November 7, 2014 — From the Magna Carta to the Colonial Ordinance of 1641-47, to the successful Portland working waterfront referendum of 1987, the public trust right to access the water for fishing, fowling, navigation and commerce has been affirmed, and now is clearly not the time to sell it down the river.
Portland’s working waterfront is experiencing a burst of bold, new projects, and some marine entrepreneurs are finding it challenging to find the space they need.
Has the city once more underestimated the potential of a working waterfront to keep re-inventing itself over time, despite inevitable fallow periods? Has it forgotten that changes in products, markets, transportation and technology take time to evolve into new ways of doing things?
Referring to Portland’s 1987 working waterfront referendum, which limited most piers to marine-related uses, your recent editorial, “Our View: New business incubator gives glimpse into city’s future” (Oct. 18), credited the referendum with having protected much of the waterfront.
It also noted the impossibility, back then, of foreseeing the coming of the Icelandic Eimskip container operation, soon to be linked to rail in a multi-modal dreamscape west of the bridge: water, highway, airport and rail.

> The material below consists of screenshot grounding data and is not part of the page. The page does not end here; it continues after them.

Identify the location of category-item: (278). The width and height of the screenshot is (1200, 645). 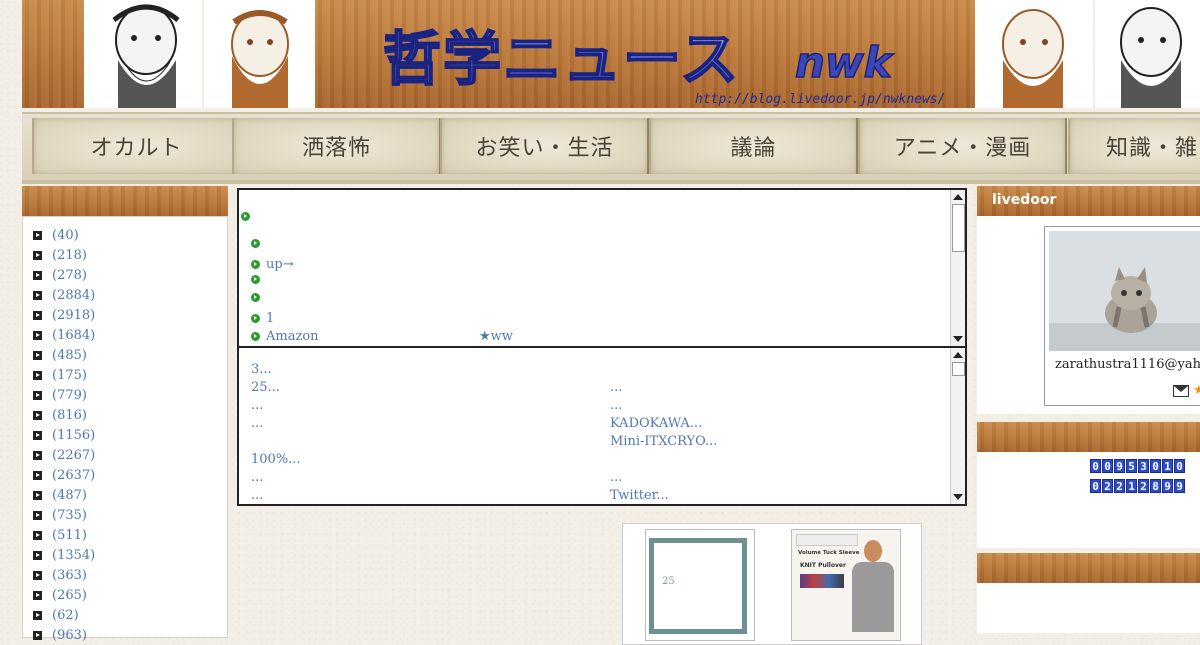
(130, 275).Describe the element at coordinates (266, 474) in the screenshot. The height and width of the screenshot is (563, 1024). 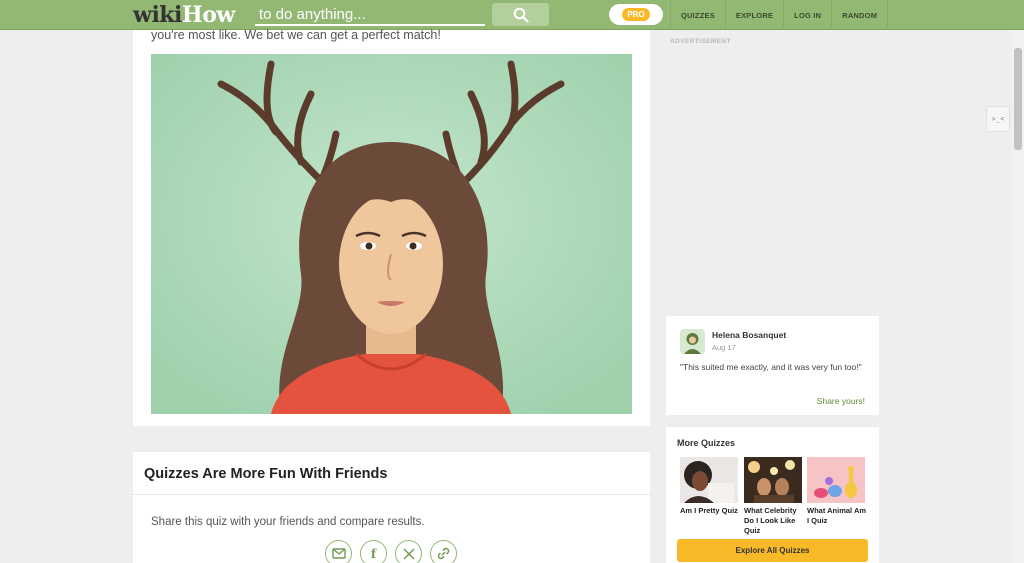
I see `share-section-title: Quizzes Are More Fun With Friends` at that location.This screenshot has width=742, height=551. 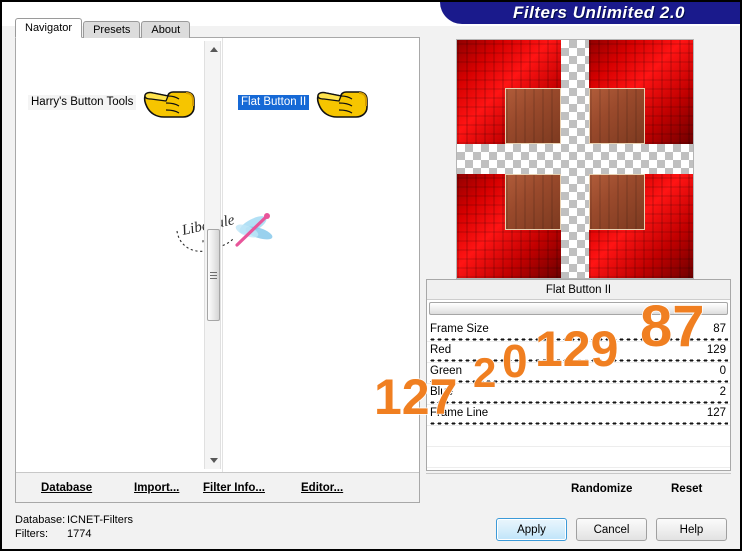 What do you see at coordinates (718, 329) in the screenshot?
I see `parameter-value: 87` at bounding box center [718, 329].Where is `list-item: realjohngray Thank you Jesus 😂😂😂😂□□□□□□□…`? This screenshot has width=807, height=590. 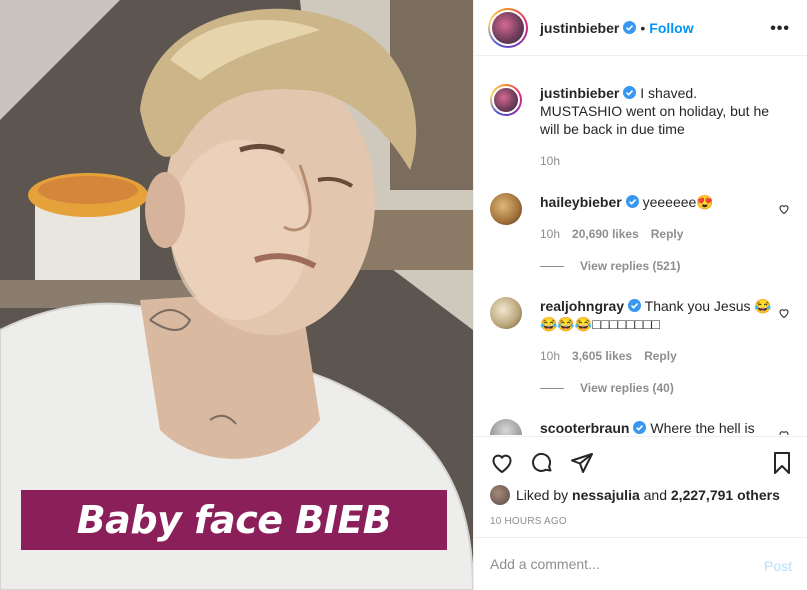 list-item: realjohngray Thank you Jesus 😂😂😂😂□□□□□□□… is located at coordinates (640, 347).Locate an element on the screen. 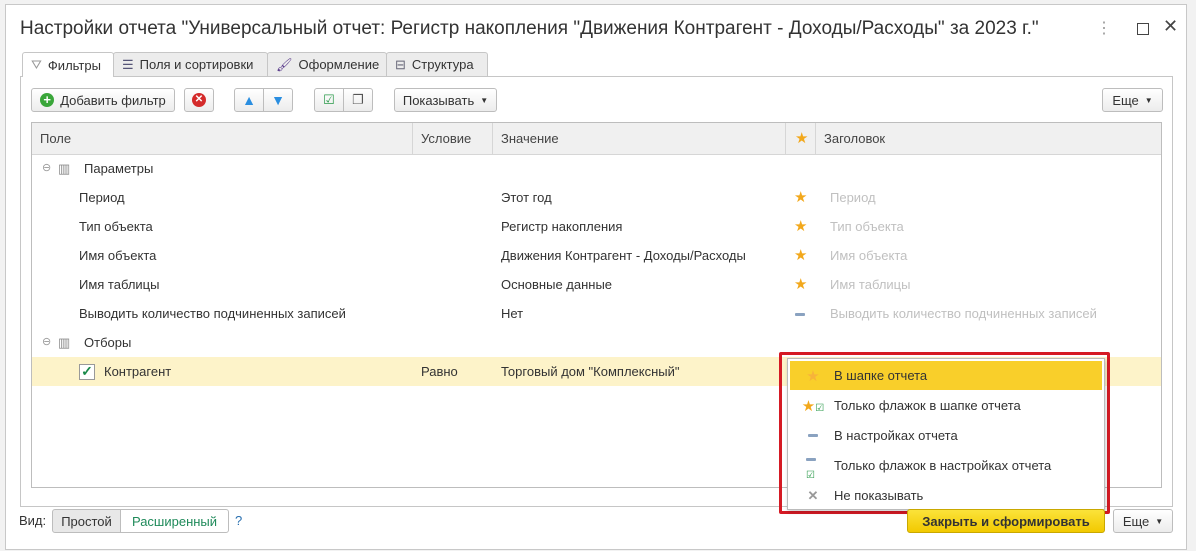 Image resolution: width=1196 pixels, height=551 pixels. group-row: ⊖ ▥ Параметры is located at coordinates (596, 168).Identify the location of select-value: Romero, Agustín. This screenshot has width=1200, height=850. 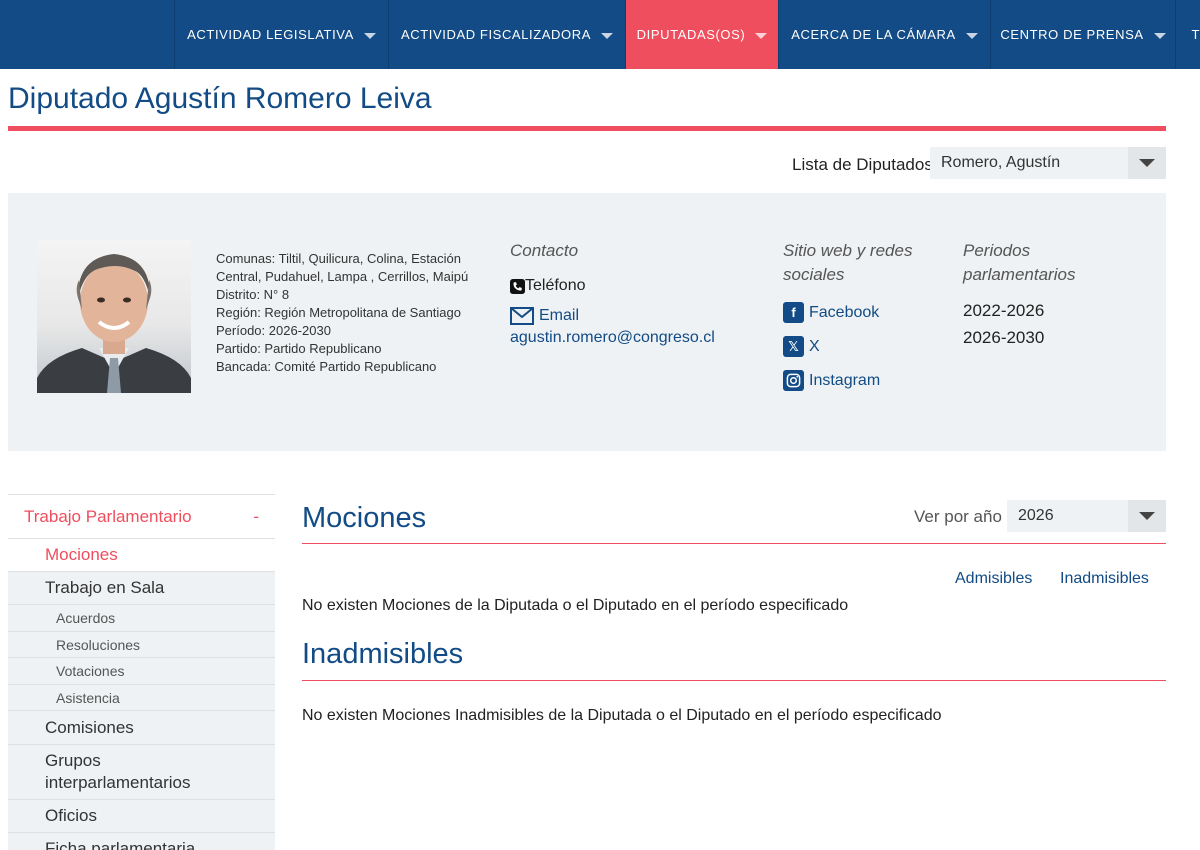
(1001, 162).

Nor could we have envisioned the exciting Ocean Cluster House, a marine incubator business that will host new products and provide trade opportunities.
No, the two out of three voters in Portland who voted to “keep the port in Portland” in 1987 could not have predicted those specific projects, nor the proposed tug and barge project that could revive coastal domestic shipping, nor the construction of the huge Cianbro ocean-drilling platforms at the Maine State Pier, a project that brought jobs, tax dollars and rental income to the city of Portland. Who could have imagined Shucks, the remarkable lobster-processing business, also now on Maine State Pier?